A return to the fun of reading

At the start of the year, I said I’d change my reading habits (you can read that post here). Through 2018, I was taking part in the Goodreads Reading Challenge, and although I easily reached my target of 50 books, I found myself veering toward shorter, easier reads for much of the time. This year, I wanted to read books I actually wanted to read.

However, things haven’t worked out like that, especially over the last month or so. As preparation/background work for my own writing, I’ve been re-reading many of my own books. This has been useful, but it’s felt like‌…‌not work, exactly, but more like something I felt I should do rather than something I wanted to do.

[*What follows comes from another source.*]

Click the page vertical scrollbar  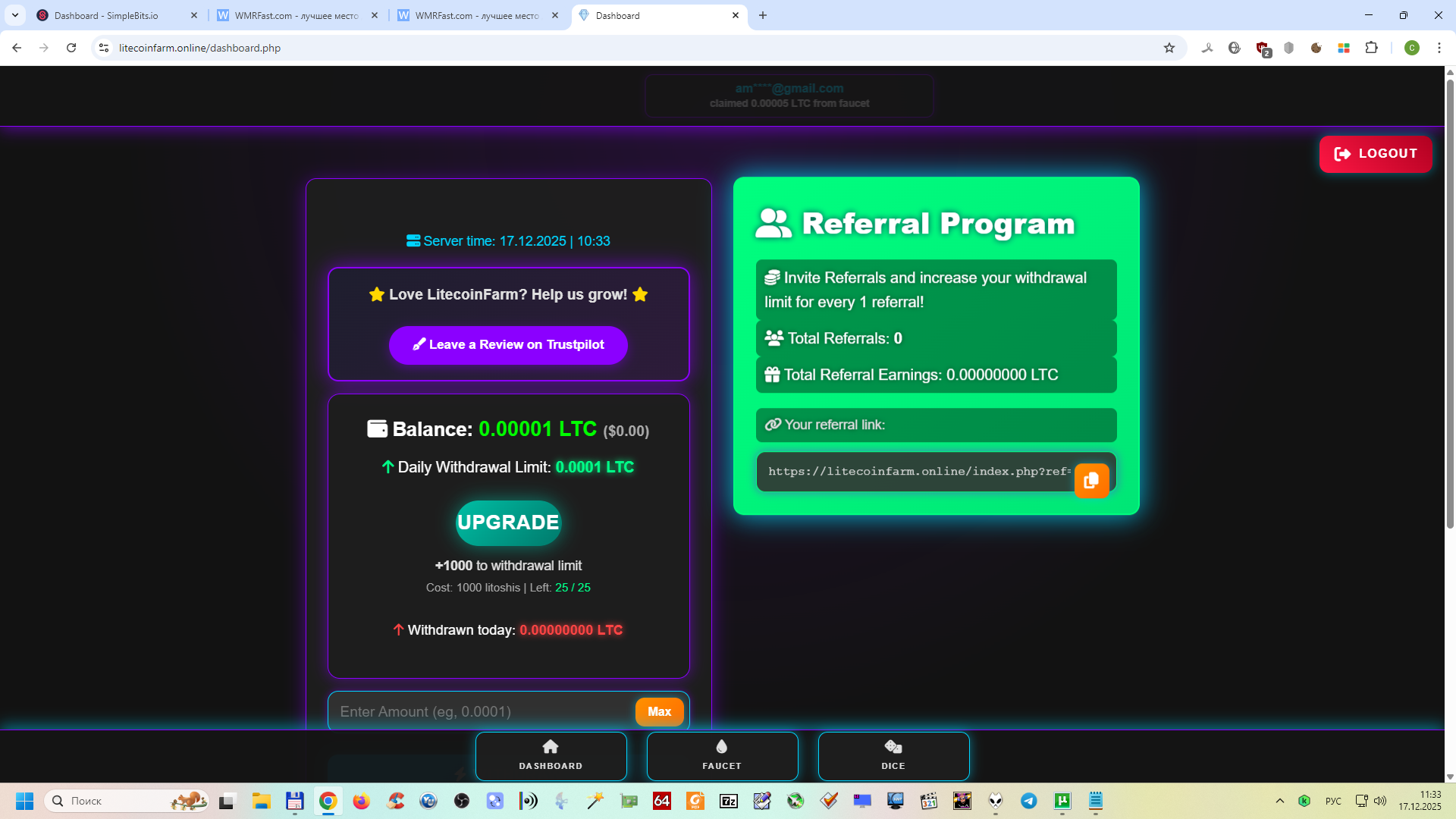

And even before that, I hadn’t read anything that had really grabbed me. I found myself becoming easily distracted, almost looking for excuses to lay my Kindle aside and do something else.

Maybe this was connected with the problems I was having writing, too. As I wrote a couple of weeks ago (in this post), I’ve been struggling with my next Dominions novel.

But now, I feel like I’m back on track with this — the current draft (I’m about half-way through at the time of writing this) feels far more coherent, and I’m finding far more pleasure in the writing. And, coincidentally, I’m enjoying reading more now.

Starplex_RobertJSawyerThis came home to me a couple of weeks ago when I started reading Robert J Sawyer’s Starplex, a book and author I’d not previously heard about. While the book has its problems (I’m not keen on the amount of exposition, even though the ideas are interesting), I wanted to keep on reading. I realised that I was enjoying it far more than I had any other book in a long, long time. I wasn’t reading to hit a target, or as research, or even because reading’s ‘something I do’. No, I was reading simply for the enjoyment of it.

I’ve recently started listening to Caroline Donohoe’s Secret Library podcast, where she interviews different authors as she works on her own novel. It’s fascinating to get an insight into so many different creative processes, but the podcast’s currently on hiatus until 2020, and in the most recent episode (number 157), she talks about her decisions for this.

She explains how she needs to complete her current draft, and therefore needs to prioritise her time. But she also talks about a particular strain in preparing for the podcast, week after week. To interview these authors, she reads their latest book, and even though she enjoys these books, reading them has become something she has to do.
In episode 157, she explains how, after reaching the decision to pause the podcast, she dove into a few page-turner books that she wanted to read, and the love of reading‌—‌the sheer pleasure of it‌—‌opened back up to her.

So I’m not alone in this. But I should have known this anyway. Years ago, an old friend told me how studying English at school ruined reading for him for years. Whenever he picked up a book, he found himself analysing it. He almost had to abandon reading altogether for a few years before he could return to the enjoyment of it once again.

Maybe this is natural. Things run in cycles, so maybe there will always be times when reading simply isn’t as much pleasure as it once was. Maybe the kind of books I read will ebb and flow, just as my taste in music has shifted over the years. Maybe there will be times when I’d be better off putting books down for a while, and enjoying stories in other forms‌—‌TV, films, music, and so on.

TheVampireMaurice_JohnnyTruantBut, for now, I seem to have my enjoyment of reading back‌—‌and I’m going to capitalise on this. Since finishing Starplex, I’ve enjoyed The Vampire Maurice by Johnny Truant (you know a book like this is going to be fun when it starts with a vampire being interviewed by a character called Dr Annabel Rice), and the final book in Chris Fox’s Magitech Chronicles, Godswar. Again, these books might not be perfect, and I doubt the authors would hold up their work as great literary feats‌—‌but that doesn’t matter. Truant and Fox are story-tellers. They know that their job is to entertain others.

And I’m being entertained. I’ve returned to the fun of reading.